• [What to do] From the first line of the entries below to the line with "You are a computer-use agent. The height", give each line again exactly.

Items from a data source
────────────────────

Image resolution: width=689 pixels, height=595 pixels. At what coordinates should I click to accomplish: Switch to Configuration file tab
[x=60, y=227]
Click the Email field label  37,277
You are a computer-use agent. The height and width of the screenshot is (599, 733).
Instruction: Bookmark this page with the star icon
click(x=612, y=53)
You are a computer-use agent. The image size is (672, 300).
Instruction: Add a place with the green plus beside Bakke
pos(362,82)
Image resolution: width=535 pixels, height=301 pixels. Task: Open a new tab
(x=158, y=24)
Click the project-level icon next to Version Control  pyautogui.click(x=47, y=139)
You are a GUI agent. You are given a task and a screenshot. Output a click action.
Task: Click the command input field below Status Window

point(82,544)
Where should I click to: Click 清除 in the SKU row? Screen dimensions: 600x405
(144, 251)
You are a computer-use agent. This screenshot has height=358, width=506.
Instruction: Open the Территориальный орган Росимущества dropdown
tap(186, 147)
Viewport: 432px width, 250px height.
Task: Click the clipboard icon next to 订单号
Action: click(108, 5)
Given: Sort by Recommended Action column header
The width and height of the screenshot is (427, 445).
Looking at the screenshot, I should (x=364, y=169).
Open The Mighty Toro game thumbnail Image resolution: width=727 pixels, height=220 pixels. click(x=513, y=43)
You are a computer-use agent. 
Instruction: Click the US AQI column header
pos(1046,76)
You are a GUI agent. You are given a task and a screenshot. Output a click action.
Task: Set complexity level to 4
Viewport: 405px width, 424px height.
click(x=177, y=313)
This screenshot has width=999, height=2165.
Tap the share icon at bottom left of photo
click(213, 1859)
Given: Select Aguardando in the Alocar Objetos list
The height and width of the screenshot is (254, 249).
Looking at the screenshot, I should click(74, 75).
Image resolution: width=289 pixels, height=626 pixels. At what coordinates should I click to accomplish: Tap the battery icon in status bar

────────────────────

• [Solved problem]
Image resolution: width=689 pixels, height=595 pixels. At what coordinates should I click to accomplish: Switch to Configuration file tab
[x=60, y=227]
Click the Email field label  37,277
You are a computer-use agent. The height and width of the screenshot is (599, 733).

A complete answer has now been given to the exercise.